> **Data in this exercise**:
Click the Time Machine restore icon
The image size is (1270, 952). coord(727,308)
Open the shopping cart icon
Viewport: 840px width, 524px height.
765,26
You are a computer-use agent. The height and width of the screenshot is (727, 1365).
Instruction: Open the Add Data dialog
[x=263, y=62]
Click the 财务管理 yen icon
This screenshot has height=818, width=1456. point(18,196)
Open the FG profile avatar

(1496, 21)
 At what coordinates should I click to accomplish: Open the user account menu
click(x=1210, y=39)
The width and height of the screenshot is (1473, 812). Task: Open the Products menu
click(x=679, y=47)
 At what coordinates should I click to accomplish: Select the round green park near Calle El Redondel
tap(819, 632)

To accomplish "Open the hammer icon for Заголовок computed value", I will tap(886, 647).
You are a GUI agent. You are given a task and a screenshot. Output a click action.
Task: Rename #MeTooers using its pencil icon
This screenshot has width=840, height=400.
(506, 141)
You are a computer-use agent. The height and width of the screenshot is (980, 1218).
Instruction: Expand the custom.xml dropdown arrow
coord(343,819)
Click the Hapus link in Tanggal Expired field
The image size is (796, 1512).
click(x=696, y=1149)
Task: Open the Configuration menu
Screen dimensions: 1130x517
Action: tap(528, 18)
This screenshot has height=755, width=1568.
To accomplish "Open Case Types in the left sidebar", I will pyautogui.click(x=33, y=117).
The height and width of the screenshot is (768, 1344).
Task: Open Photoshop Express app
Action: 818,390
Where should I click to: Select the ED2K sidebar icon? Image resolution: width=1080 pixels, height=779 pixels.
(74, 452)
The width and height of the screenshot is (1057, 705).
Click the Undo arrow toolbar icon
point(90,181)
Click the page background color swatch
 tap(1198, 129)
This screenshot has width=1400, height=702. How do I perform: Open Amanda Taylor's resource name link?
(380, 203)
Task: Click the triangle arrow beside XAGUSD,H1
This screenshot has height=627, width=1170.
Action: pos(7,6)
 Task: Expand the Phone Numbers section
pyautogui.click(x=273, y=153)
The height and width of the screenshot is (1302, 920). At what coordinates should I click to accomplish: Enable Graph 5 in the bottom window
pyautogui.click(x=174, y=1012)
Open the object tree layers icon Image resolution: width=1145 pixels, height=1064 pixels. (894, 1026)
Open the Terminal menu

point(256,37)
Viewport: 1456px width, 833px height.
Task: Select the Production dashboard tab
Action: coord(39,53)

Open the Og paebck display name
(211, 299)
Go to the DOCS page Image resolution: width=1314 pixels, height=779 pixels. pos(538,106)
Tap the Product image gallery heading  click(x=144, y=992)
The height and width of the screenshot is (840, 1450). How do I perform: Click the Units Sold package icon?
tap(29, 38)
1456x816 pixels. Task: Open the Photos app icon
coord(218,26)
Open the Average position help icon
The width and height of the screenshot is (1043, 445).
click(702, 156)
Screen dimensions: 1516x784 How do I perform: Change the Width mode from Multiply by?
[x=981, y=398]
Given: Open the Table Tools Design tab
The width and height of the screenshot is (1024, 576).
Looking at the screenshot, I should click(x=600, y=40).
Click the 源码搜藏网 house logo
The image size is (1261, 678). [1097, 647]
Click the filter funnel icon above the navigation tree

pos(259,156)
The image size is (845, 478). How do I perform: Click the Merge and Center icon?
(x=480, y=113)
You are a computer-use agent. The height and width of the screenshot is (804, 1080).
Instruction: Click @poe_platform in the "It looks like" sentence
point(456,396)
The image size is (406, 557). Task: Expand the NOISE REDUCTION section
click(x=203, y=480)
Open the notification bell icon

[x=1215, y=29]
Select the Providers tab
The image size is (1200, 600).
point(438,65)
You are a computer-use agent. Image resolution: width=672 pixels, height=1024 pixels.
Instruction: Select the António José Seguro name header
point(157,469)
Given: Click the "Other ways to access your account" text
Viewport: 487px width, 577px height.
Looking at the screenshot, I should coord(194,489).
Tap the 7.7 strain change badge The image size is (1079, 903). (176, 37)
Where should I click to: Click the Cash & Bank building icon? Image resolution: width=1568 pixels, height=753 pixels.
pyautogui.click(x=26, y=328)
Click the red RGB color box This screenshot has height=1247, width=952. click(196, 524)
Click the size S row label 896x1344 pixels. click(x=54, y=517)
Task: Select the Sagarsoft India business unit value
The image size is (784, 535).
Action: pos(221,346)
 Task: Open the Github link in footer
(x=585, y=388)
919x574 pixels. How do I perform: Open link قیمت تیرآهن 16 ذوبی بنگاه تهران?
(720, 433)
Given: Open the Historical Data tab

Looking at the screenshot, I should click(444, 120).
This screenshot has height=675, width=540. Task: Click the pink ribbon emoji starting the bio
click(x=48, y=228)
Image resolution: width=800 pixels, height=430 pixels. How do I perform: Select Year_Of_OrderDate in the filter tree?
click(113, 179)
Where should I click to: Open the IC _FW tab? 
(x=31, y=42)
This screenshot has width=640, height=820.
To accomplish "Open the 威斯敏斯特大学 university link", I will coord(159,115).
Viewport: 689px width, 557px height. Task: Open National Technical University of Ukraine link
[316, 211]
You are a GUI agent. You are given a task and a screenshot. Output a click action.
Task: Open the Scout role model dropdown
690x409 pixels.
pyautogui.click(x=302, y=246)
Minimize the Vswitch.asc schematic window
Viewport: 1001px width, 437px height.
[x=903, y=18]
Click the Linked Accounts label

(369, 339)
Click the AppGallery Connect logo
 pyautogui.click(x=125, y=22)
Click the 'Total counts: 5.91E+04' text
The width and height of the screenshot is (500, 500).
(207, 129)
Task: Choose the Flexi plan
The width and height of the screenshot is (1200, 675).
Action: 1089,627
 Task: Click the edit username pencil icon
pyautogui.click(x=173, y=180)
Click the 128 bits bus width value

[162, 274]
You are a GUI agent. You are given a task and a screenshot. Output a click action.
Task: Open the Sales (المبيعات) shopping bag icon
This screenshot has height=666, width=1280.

> **Required work**:
Render every line of the records above as a Markdown table with the columns Row and Line, numbering the rows in order and skipping blank lines.

> **Output**:
| Row | Line |
|---|---|
| 1 | Click the Time Machine restore icon |
| 2 | The image size is (1270, 952). coord(727,308) |
| 3 | Open the shopping cart icon |
| 4 | Viewport: 840px width, 524px height. |
| 5 | 765,26 |
| 6 | You are a computer-use agent. The height and width of the screenshot is (727, 1365). |
| 7 | Instruction: Open the Add Data dialog |
| 8 | [x=263, y=62] |
| 9 | Click the 财务管理 yen icon |
| 10 | This screenshot has height=818, width=1456. point(18,196) |
| 11 | Open the FG profile avatar |
| 12 | (1496, 21) |
| 13 |  At what coordinates should I click to accomplish: Open the user account menu |
| 14 | click(x=1210, y=39) |
| 15 | The width and height of the screenshot is (1473, 812). Task: Open the Products menu |
| 16 | click(x=679, y=47) |
| 17 |  At what coordinates should I click to accomplish: Select the round green park near Calle El Redondel |
| 18 | tap(819, 632) |
| 19 | To accomplish "Open the hammer icon for Заголовок computed value", I will tap(886, 647). |
| 20 | You are a GUI agent. You are given a task and a screenshot. Output a click action. |
| 21 | Task: Rename #MeTooers using its pencil icon |
| 22 | This screenshot has width=840, height=400. |
| 23 | (506, 141) |
| 24 | You are a computer-use agent. The height and width of the screenshot is (980, 1218). |
| 25 | Instruction: Expand the custom.xml dropdown arrow |
| 26 | coord(343,819) |
| 27 | Click the Hapus link in Tanggal Expired field |
| 28 | The image size is (796, 1512). |
| 29 | click(x=696, y=1149) |
| 30 | Task: Open the Configuration menu |
| 31 | Screen dimensions: 1130x517 |
| 32 | Action: tap(528, 18) |
| 33 | This screenshot has height=755, width=1568. |
| 34 | To accomplish "Open Case Types in the left sidebar", I will pyautogui.click(x=33, y=117). |
| 35 | The height and width of the screenshot is (768, 1344). |
| 36 | Task: Open Photoshop Express app |
| 37 | Action: 818,390 |
| 38 | Where should I click to: Select the ED2K sidebar icon? Image resolution: width=1080 pixels, height=779 pixels. |
| 39 | (74, 452) |
| 40 | The width and height of the screenshot is (1057, 705). |
| 41 | Click the Undo arrow toolbar icon |
| 42 | point(90,181) |
| 43 | Click the page background color swatch |
| 44 |  tap(1198, 129) |
| 45 | This screenshot has width=1400, height=702. How do I perform: Open Amanda Taylor's resource name link? |
| 46 | (380, 203) |
| 47 | Task: Click the triangle arrow beside XAGUSD,H1 |
| 48 | This screenshot has height=627, width=1170. |
| 49 | Action: pos(7,6) |
| 50 |  Task: Expand the Phone Numbers section |
| 51 | pyautogui.click(x=273, y=153) |
| 52 | The height and width of the screenshot is (1302, 920). At what coordinates should I click to accomplish: Enable Graph 5 in the bottom window |
| 53 | pyautogui.click(x=174, y=1012) |
| 54 | Open the object tree layers icon Image resolution: width=1145 pixels, height=1064 pixels. (894, 1026) |
| 55 | Open the Terminal menu |
| 56 | point(256,37) |
| 57 | Viewport: 1456px width, 833px height. |
| 58 | Task: Select the Production dashboard tab |
| 59 | Action: coord(39,53) |
| 60 | Open the Og paebck display name |
| 61 | (211, 299) |
| 62 | Go to the DOCS page Image resolution: width=1314 pixels, height=779 pixels. pos(538,106) |
| 63 | Tap the Product image gallery heading  click(x=144, y=992) |
| 64 | The height and width of the screenshot is (840, 1450). How do I perform: Click the Units Sold package icon? |
| 65 | tap(29, 38) |
| 66 | 1456x816 pixels. Task: Open the Photos app icon |
| 67 | coord(218,26) |
| 68 | Open the Average position help icon |
| 69 | The width and height of the screenshot is (1043, 445). |
| 70 | click(702, 156) |
| 71 | Screen dimensions: 1516x784 How do I perform: Change the Width mode from Multiply by? |
| 72 | [x=981, y=398] |
| 73 | Given: Open the Table Tools Design tab |
| 74 | The width and height of the screenshot is (1024, 576). |
| 75 | Looking at the screenshot, I should click(x=600, y=40). |
| 76 | Click the 源码搜藏网 house logo |
| 77 | The image size is (1261, 678). [1097, 647] |
| 78 | Click the filter funnel icon above the navigation tree |
| 79 | pos(259,156) |
| 80 | The image size is (845, 478). How do I perform: Click the Merge and Center icon? |
| 81 | (x=480, y=113) |
| 82 | You are a computer-use agent. The height and width of the screenshot is (804, 1080). |
| 83 | Instruction: Click @poe_platform in the "It looks like" sentence |
| 84 | point(456,396) |
| 85 | The image size is (406, 557). Task: Expand the NOISE REDUCTION section |
| 86 | click(x=203, y=480) |
| 87 | Open the notification bell icon |
| 88 | [x=1215, y=29] |
| 89 | Select the Providers tab |
| 90 | The image size is (1200, 600). |
| 91 | point(438,65) |
| 92 | You are a computer-use agent. Image resolution: width=672 pixels, height=1024 pixels. |
| 93 | Instruction: Select the António José Seguro name header |
| 94 | point(157,469) |
| 95 | Given: Click the "Other ways to access your account" text |
| 96 | Viewport: 487px width, 577px height. |
| 97 | Looking at the screenshot, I should coord(194,489). |
| 98 | Tap the 7.7 strain change badge The image size is (1079, 903). (176, 37) |
| 99 | Where should I click to: Click the Cash & Bank building icon? Image resolution: width=1568 pixels, height=753 pixels. |
| 100 | pyautogui.click(x=26, y=328) |
| 101 | Click the red RGB color box This screenshot has height=1247, width=952. click(196, 524) |
| 102 | Click the size S row label 896x1344 pixels. click(x=54, y=517) |
| 103 | Task: Select the Sagarsoft India business unit value |
| 104 | The image size is (784, 535). |
| 105 | Action: pos(221,346) |
| 106 |  Task: Open the Github link in footer |
| 107 | (x=585, y=388) |
| 108 | 919x574 pixels. How do I perform: Open link قیمت تیرآهن 16 ذوبی بنگاه تهران? |
| 109 | (720, 433) |
| 110 | Given: Open the Historical Data tab |
| 111 | Looking at the screenshot, I should click(444, 120). |
| 112 | This screenshot has height=675, width=540. Task: Click the pink ribbon emoji starting the bio |
| 113 | click(x=48, y=228) |
| 114 | Image resolution: width=800 pixels, height=430 pixels. How do I perform: Select Year_Of_OrderDate in the filter tree? |
| 115 | click(113, 179) |
| 116 | Where should I click to: Open the IC _FW tab?  |
| 117 | (x=31, y=42) |
| 118 | This screenshot has width=640, height=820. |
| 119 | To accomplish "Open the 威斯敏斯特大学 university link", I will coord(159,115). |
| 120 | Viewport: 689px width, 557px height. Task: Open National Technical University of Ukraine link |
| 121 | [316, 211] |
| 122 | You are a GUI agent. You are given a task and a screenshot. Output a click action. |
| 123 | Task: Open the Scout role model dropdown |
| 124 | 690x409 pixels. |
| 125 | pyautogui.click(x=302, y=246) |
| 126 | Minimize the Vswitch.asc schematic window |
| 127 | Viewport: 1001px width, 437px height. |
| 128 | [x=903, y=18] |
| 129 | Click the Linked Accounts label |
| 130 | (369, 339) |
| 131 | Click the AppGallery Connect logo |
| 132 |  pyautogui.click(x=125, y=22) |
| 133 | Click the 'Total counts: 5.91E+04' text |
| 134 | The width and height of the screenshot is (500, 500). |
| 135 | (207, 129) |
| 136 | Task: Choose the Flexi plan |
| 137 | The width and height of the screenshot is (1200, 675). |
| 138 | Action: 1089,627 |
| 139 |  Task: Click the edit username pencil icon |
| 140 | pyautogui.click(x=173, y=180) |
| 141 | Click the 128 bits bus width value |
| 142 | [162, 274] |
| 143 | You are a GUI agent. You are given a task and a screenshot. Output a click action. |
| 144 | Task: Open the Sales (المبيعات) shopping bag icon |
| 145 | This screenshot has height=666, width=1280. |